Select mutations disrupting domain interactions promote RHD opening and KD closure as revealed by MD simulations. A–C, protein conformations are projected into the PC subspace of a PCA performed on the crystal structures of the GRK4 subfamily kinase domain. Blue shaded areas in each panel represent the conformations sampled by MD with darkness of color indicating sample density. The KD-closed (black circles) and -open (red circles) GRK crystal structures as well as the closed (gray circles) and open (pink circles) PKA crystal structures are shown as references. The start (green triangles) and end (red triangles) of simulation are indicated in the map.
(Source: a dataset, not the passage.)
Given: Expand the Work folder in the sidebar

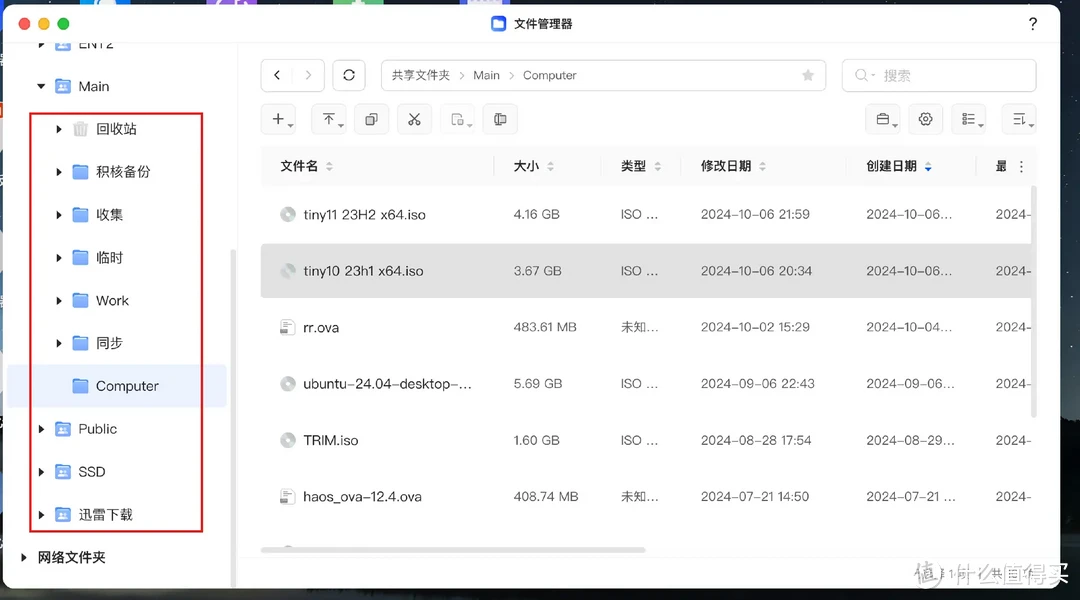Looking at the screenshot, I should click(59, 300).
The numbers in axis labels indicate the percentage of total variance of the GRK crystal structures and the simulation snapshots, respectively, captured by the corresponding PC. Top left inset, time series of the minimal distance between simulation snapshots and the KD-closed (black; d_c) or KD-open (red; d_o) GRK structures. Bottom right inset, time series of the number of contacts between the RHD and the KD large lobe that are not observed in the KD-closed (RHD-open) crystal structures (N_c). Red dashed lines indicate the lower and upper bounds of N_c in the KD-open (RHD-closed) GRK structures. D, summary of the conformational sampling by the wild-type (WT) and mutant simulations. RHD opening and KD closure are defined by N_c = 0 and d_c < d_o, respectively. All simulations are under the NT restraint and AST removal. Some simulations also contain an additional distance restraint between the RHD and the large lobe. (see supplemental Table S2, simulation numbers 9–15, 20, and 21).

Figure 4.

Disrupting the RHD-KD interface causes in vitro changes in steady-state parameters. Excess tubulin was incubated with 50 nm kinase, and the [ATP] was varied from 1 to 75 μm to determine kinase activity for wild-type GRK5 expressed in either E. coli or insect cells and for the RHD-KD interface mutants from E. coli. A, tubulin phosphorylation reactions at varying ATP concentrations were quenched at 20, 40, and 60 s; separated by SDS-PAGE; and exposed to a phosphor storage screen overnight. Band intensities were quantified using ImageQuant. A representative gel of the 40-s time points is shown. B, after converting band intensities to pm p-tubulin using an ATP standard curve, [p-tubulin] was plotted as a function of time for each ATP concentration, and lines were fit in Prism to determine initial velocities (i.e. slopes in pm·s⁻¹). Each line represents the three time points at a single ATP concentration, and the direction of the lines corresponding to increasing (Incr.) [ATP] is indicated with a red arrow. Only the wild-type data are shown for clarity. C, the slopes calculated from B were divided by the GRK concentration to calculate kinase activity (pm p-tubulin·s⁻¹·pm⁻¹ GRK), plotted as a function of [ATP], and fit to the Michaelis-Menten curve in Prism to determine k_cat and K_m. Approximate k_cat and K_m values are indicated with red dotted lines. D, comparison of wild-type human GRK5 purified from either insect cells or E. coli shows no major differences in kinase activity, k_cat, or K_m. E, for each independent experiment, kinase activity of the RHD-KD mutants was normalized to wild type and fit to the Michaelis-Menten curve to determine K_m values and k_cat values relative to wild type. Each curve is the average of n = 3 experiments, and error bars represent S.E.

Figure 5.

Distinct models of the AST and NT substantially affect the dynamics of RHD and KD in MD simulations. A, fraction of simulation time of observing RHD opening and KD closure under the conditions with or without the AST loop. In the simulations shown, the NT either has the same length as that present in the initial crystallographic structure (Protein Data Bank code 4TND), i.e. is truncated by 14 residues or ΔN14, or is only slightly shorter (i.e. ΔN17). B, the same as A except that in all the displayed simulations the NT is either largely truncated (ΔN24, ΔN26, and ΔN37) or remodeled as a random loop for residues 15–24. C, RHD opening observed in the simulations for the wild-type (WT) and the double mutant K454A/R455A under various NT truncation, remodeling, and restraint conditions.